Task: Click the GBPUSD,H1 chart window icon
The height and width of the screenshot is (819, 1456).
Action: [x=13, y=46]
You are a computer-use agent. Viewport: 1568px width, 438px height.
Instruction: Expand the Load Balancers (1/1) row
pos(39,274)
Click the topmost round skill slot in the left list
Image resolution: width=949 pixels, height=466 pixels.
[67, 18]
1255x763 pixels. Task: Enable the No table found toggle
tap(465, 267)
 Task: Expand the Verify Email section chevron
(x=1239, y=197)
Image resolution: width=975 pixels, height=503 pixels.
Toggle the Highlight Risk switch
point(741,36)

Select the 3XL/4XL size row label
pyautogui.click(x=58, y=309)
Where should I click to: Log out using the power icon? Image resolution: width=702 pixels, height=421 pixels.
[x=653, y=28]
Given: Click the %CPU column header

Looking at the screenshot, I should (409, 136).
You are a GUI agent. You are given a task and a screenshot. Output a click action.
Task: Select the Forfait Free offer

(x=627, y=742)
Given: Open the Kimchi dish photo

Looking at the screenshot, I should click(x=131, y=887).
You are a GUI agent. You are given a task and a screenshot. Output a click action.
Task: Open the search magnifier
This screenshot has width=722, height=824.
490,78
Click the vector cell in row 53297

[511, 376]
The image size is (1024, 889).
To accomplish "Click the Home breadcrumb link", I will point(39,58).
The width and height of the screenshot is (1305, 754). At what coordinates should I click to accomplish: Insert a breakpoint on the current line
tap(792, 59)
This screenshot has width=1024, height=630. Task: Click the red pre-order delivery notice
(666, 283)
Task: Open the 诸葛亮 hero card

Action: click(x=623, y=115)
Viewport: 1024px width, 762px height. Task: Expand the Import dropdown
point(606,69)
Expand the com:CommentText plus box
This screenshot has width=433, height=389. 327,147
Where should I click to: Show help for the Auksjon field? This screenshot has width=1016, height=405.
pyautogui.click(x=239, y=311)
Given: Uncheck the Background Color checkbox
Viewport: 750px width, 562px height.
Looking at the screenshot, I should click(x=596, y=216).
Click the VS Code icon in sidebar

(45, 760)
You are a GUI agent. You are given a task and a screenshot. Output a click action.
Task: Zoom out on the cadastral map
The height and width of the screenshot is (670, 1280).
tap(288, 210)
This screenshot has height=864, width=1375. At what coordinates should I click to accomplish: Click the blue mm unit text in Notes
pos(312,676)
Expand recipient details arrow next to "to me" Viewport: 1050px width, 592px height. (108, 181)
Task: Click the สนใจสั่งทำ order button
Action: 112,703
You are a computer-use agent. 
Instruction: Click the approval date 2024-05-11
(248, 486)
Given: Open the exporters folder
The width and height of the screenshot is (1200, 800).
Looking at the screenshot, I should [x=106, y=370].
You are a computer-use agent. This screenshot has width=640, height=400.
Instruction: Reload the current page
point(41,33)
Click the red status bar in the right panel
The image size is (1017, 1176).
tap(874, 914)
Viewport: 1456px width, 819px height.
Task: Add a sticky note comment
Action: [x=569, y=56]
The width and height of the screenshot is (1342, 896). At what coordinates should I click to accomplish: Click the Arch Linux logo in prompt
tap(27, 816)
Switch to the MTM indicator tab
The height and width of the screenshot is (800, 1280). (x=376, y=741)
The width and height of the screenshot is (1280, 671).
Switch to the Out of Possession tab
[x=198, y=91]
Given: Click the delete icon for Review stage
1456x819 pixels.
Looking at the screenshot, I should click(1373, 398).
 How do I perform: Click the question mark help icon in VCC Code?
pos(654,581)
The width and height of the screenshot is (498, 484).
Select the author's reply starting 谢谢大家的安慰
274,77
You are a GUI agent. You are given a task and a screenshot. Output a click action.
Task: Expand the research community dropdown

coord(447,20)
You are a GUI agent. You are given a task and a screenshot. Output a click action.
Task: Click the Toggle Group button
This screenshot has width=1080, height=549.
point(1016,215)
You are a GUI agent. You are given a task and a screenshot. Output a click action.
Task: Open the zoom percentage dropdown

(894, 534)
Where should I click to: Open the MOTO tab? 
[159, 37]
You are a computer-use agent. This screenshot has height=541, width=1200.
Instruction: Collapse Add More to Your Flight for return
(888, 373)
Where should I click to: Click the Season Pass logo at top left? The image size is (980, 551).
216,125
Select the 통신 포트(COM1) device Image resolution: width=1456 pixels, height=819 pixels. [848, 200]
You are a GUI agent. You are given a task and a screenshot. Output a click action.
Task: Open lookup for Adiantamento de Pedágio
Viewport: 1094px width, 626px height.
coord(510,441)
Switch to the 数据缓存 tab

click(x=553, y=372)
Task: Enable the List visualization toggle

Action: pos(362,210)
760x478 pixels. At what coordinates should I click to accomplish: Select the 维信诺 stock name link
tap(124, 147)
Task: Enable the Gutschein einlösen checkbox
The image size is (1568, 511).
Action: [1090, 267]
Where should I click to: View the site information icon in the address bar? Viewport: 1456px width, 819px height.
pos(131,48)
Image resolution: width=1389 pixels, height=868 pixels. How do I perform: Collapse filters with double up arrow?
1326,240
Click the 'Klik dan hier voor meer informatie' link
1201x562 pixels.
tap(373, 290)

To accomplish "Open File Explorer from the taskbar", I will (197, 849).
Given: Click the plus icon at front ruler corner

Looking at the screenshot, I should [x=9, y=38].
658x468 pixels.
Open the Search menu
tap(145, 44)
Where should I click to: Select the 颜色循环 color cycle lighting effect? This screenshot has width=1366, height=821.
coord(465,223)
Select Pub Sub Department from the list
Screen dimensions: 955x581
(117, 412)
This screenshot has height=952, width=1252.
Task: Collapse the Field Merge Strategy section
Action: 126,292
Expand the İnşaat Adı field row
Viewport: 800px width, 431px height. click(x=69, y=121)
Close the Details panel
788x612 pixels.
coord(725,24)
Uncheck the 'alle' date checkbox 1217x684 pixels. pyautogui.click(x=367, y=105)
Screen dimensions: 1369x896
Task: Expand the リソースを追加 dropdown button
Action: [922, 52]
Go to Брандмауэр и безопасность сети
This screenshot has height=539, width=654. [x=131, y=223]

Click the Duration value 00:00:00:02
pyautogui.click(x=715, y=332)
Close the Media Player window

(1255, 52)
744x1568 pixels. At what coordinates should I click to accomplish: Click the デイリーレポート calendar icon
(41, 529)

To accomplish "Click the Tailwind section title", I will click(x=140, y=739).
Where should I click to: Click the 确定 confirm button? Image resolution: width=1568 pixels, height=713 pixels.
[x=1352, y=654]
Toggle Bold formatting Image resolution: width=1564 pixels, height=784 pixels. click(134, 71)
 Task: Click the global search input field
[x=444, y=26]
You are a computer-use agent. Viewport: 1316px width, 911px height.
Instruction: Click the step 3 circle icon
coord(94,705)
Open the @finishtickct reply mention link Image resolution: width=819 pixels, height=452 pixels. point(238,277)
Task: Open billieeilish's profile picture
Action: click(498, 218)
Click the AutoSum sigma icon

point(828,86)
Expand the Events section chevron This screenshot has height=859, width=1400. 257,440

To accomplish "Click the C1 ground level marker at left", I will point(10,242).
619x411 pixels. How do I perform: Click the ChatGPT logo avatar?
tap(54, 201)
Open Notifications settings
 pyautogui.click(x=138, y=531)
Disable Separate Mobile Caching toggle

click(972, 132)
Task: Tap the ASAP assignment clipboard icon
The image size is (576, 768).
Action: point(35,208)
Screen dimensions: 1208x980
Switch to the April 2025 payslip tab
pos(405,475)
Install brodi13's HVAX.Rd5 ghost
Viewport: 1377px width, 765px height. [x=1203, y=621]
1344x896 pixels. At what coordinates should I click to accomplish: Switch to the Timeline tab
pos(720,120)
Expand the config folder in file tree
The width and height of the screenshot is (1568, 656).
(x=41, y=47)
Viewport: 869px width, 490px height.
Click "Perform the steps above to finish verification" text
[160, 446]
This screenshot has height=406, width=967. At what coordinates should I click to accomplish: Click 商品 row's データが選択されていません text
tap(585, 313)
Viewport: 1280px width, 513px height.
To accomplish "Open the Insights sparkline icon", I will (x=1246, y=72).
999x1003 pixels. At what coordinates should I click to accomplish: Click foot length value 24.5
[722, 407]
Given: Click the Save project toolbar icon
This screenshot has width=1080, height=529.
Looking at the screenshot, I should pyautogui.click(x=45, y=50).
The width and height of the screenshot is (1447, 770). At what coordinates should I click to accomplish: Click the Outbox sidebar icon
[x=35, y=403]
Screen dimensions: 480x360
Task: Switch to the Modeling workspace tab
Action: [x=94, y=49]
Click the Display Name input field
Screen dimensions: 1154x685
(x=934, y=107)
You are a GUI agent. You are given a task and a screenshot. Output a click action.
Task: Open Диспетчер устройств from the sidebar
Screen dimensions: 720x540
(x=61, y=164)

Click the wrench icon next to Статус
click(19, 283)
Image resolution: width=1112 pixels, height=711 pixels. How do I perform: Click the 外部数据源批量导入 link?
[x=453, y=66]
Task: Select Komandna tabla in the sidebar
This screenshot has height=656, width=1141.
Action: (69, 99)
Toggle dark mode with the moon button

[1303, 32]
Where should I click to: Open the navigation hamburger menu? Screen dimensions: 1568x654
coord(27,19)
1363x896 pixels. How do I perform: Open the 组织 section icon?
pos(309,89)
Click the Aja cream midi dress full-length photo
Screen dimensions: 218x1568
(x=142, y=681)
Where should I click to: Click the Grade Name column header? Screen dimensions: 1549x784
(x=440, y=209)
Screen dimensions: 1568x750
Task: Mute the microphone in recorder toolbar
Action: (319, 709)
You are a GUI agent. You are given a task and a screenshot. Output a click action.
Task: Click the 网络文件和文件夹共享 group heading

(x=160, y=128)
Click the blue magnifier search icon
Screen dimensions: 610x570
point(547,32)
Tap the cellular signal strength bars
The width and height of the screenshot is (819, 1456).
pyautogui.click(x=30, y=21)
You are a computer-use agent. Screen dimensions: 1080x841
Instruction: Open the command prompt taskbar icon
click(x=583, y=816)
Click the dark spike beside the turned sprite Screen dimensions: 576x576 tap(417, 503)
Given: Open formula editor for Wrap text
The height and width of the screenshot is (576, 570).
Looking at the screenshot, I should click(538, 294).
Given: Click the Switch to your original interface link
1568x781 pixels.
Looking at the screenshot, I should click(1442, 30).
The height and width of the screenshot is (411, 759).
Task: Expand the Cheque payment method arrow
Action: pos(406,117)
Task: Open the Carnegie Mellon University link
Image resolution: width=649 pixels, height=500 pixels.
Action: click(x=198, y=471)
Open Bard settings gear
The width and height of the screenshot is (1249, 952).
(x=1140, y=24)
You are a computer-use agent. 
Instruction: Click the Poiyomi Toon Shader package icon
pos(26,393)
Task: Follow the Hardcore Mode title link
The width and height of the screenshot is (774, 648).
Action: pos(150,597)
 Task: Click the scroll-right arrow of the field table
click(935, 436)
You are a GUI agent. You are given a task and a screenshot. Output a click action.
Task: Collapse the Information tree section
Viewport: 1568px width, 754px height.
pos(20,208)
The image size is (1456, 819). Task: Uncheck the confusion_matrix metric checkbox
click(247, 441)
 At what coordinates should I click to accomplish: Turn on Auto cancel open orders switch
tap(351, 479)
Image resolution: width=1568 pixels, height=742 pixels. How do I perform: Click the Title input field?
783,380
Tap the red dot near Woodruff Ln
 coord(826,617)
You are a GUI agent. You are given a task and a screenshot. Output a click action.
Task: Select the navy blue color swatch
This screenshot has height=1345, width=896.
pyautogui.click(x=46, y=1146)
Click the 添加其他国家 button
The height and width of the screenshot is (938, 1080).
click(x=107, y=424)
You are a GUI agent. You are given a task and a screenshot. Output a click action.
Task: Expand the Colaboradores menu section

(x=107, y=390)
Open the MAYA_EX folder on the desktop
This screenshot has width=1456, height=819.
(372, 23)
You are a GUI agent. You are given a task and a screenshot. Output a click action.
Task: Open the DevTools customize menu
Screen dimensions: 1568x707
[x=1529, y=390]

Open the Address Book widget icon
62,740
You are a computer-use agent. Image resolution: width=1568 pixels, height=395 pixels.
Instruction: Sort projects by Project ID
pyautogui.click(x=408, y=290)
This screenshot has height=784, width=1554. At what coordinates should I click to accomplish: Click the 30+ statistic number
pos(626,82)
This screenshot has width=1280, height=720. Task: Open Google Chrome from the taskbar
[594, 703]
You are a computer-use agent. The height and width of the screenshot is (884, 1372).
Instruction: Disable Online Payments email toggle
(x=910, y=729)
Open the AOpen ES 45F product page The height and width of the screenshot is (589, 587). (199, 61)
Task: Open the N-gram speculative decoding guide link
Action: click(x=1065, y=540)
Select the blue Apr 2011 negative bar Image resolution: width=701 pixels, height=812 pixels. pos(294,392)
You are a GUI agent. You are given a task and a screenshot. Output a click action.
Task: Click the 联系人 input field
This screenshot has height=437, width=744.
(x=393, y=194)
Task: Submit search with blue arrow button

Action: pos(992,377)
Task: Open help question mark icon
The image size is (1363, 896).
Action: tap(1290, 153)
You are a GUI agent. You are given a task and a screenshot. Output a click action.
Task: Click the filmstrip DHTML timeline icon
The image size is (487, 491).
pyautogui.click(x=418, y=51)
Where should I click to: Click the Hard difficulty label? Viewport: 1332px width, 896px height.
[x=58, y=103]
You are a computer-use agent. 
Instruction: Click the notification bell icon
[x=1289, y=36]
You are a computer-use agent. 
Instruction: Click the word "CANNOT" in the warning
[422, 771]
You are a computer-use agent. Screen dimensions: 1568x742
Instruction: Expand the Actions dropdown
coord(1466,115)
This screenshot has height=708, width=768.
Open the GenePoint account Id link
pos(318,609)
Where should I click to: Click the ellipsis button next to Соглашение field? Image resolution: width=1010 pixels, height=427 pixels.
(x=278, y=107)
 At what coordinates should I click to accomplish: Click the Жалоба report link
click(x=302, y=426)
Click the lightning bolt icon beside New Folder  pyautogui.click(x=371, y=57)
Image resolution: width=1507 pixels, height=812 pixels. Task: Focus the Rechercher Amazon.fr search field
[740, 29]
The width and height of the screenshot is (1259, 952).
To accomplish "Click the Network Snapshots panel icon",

### Exercise requirements
Starting at the line containing "Select the blue" and ending at the line containing "Action: pos(992,377)", repeat those lines with "input field" switched to "text box" and all other text left unchanged.

### Answer for this exercise
Select the blue Apr 2011 negative bar Image resolution: width=701 pixels, height=812 pixels. pos(294,392)
You are a GUI agent. You are given a task and a screenshot. Output a click action.
Task: Click the 联系人 text box
This screenshot has height=437, width=744.
(x=393, y=194)
Task: Submit search with blue arrow button

Action: pos(992,377)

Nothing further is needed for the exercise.